16. 01. 2017
Elemental
Immense populations occupy Deb Sleeman’s thoughts: ‘When there are a lot, they are forced to move’.
Each spring 23 million Short-tailed Shearwaters, come to summer breeding grounds in southeast Australia from summer feeding grounds in the Arctic. They take more than a day to pass points on the south coast of Kangaroo Island as they arrive.
Some years ago, Deb saw many bodies of shearwaters on Pennington Bay, the beach where she walks and swims almost daily. Southern KI shores were covered with bodies from a mass death event that no-one has explained.
‘I started looking at the shearwater, the millions of them, and their journey from one side of the world to the other and then back’, Deb said. ‘Animals are just going about doing what they have been doing for millions of years.’
And now, people in growing numbers are, like animals, forced to move from one side of the world to the other.
‘Migratory birds in ever decreasing numbers, migratory people in ever increasing numbers; and the consequences of upheaval, environmental and cultural – in Australia, what we’ve done in 200 years.
‘Over the millennia people have thought that there is room for everything and most people who live in cities still think that.

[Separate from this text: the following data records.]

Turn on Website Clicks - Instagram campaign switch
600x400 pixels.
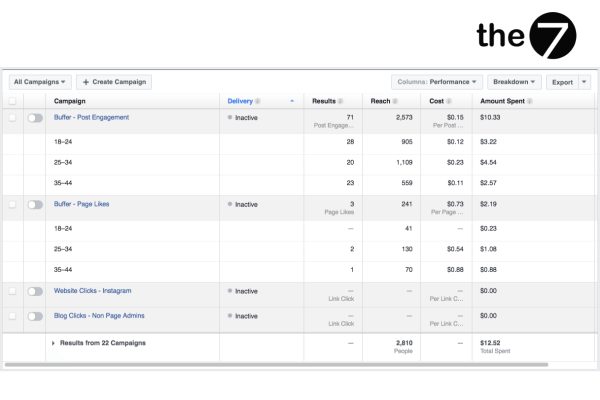point(35,291)
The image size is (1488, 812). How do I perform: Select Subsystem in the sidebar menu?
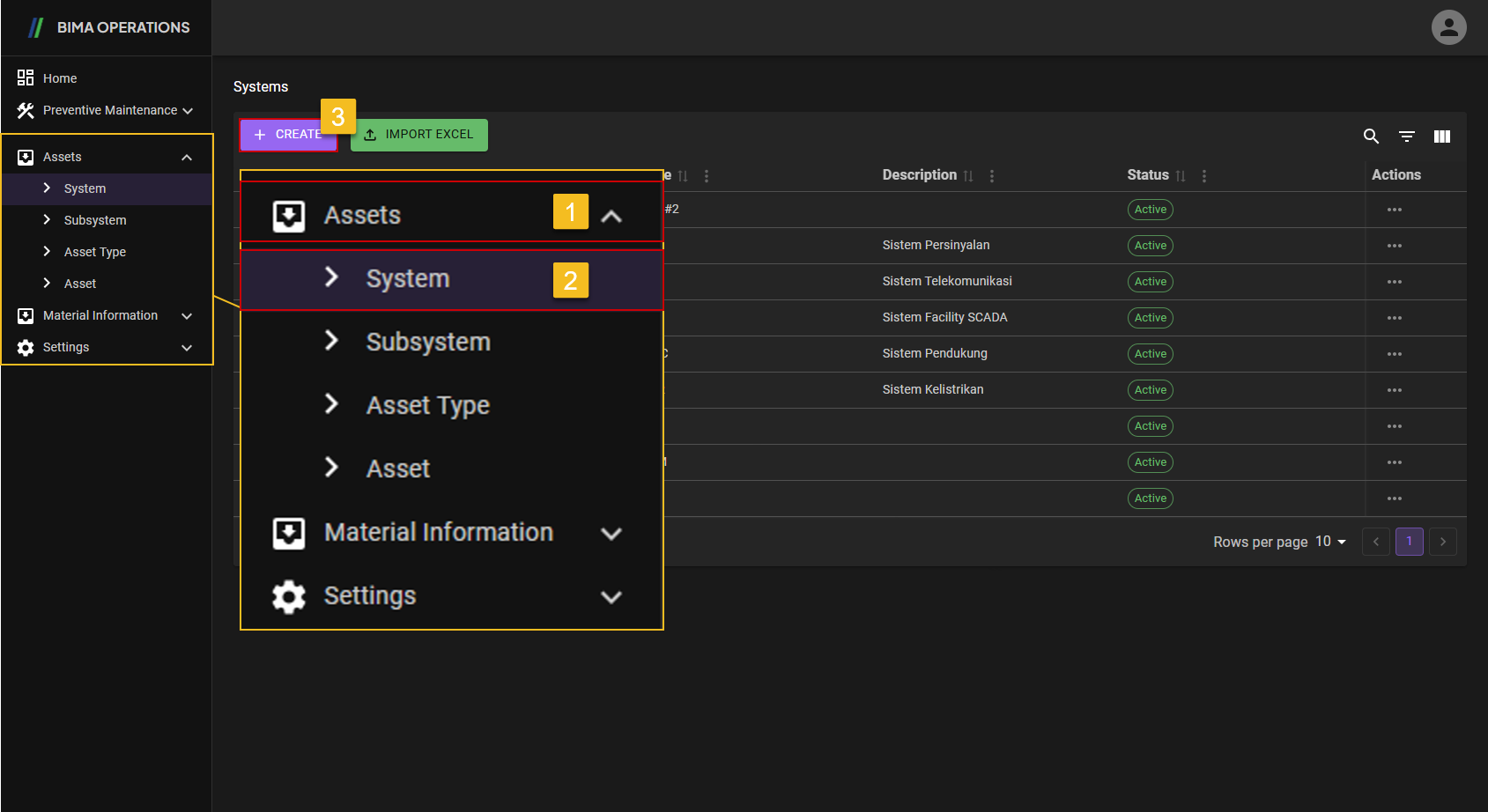click(x=95, y=220)
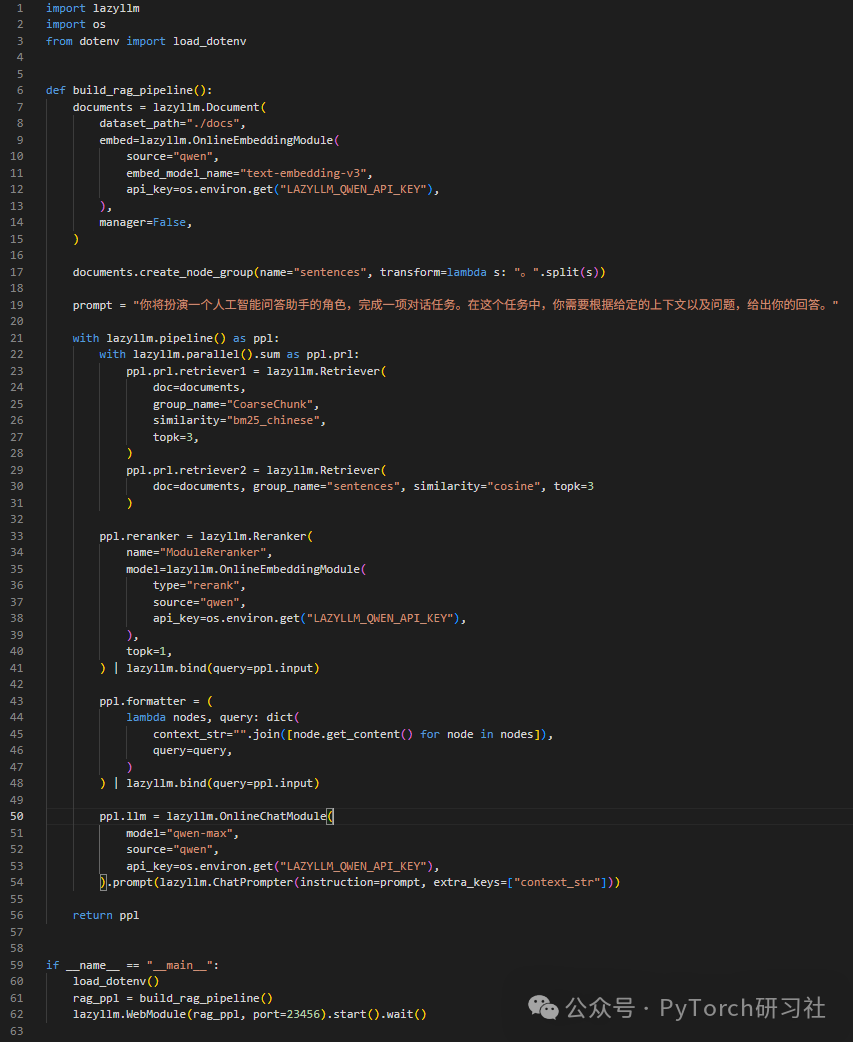Click the 'return ppl' statement
Screen dimensions: 853x1042
point(106,915)
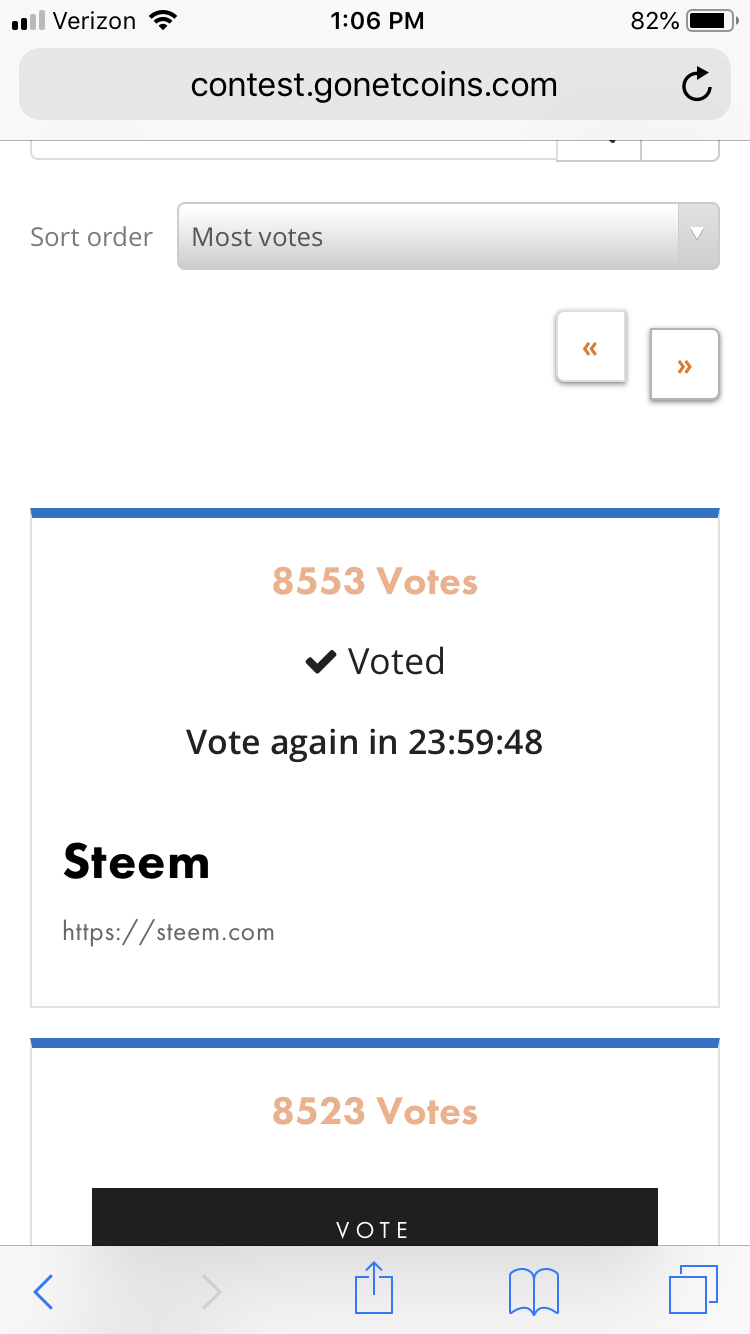Expand the Sort order dropdown
The height and width of the screenshot is (1334, 750).
point(448,237)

But there’s just not room enough in the world for everyone anymore.
‘Living here [on Kangaroo Island] surrounded by nature you see what’s happening. You see the cruelty and the underbelly of it as well as the beauty of it. So you see the tide line of dead birds; you see the flotsam and jetsam; you see the whole.
‘We are so fortunate here – we have space, we have clean water, we have clean air and light, and we also see the natural world and its processes.
‘Why do people have so little understanding of natural process? That’s what drives my work.’
The elements of Deb’s art are always the beauty and the dark side. For the Island to Inland project she is ‘trying to make the invisible, visible – that global thing, one thing dislocating the other because there’s not enough room any more’.
The pieces are boats and birds, above a topographical landscape, reminiscent of the South Australian islands Deb has often sailed around.
‘I want it to have a feeling of being overcrowded. But I don’t want it to be devoid of hope. We still live in a beautiful world, it’s still extraordinary.
‘It’ll be beautiful, but beautifully gloomy. I see it as a reality, as what’s happening … the boats coming and turning the boats back.’
Deb is still experimenting with materials for the boats and birds – with paper, with ceramic, with bronze and with glass. She is making the topography from lead overlain with images.
Deb’s thoughtful approach generates her ideas but her work is also materials driven. ‘A lot of my work is about the construction of the whole thing.’
Deb said that she feels her art practice is really changing. No matter where it takes her, the elements of big-picture thought and materials expertise are bound to keep us captivated – and thinking.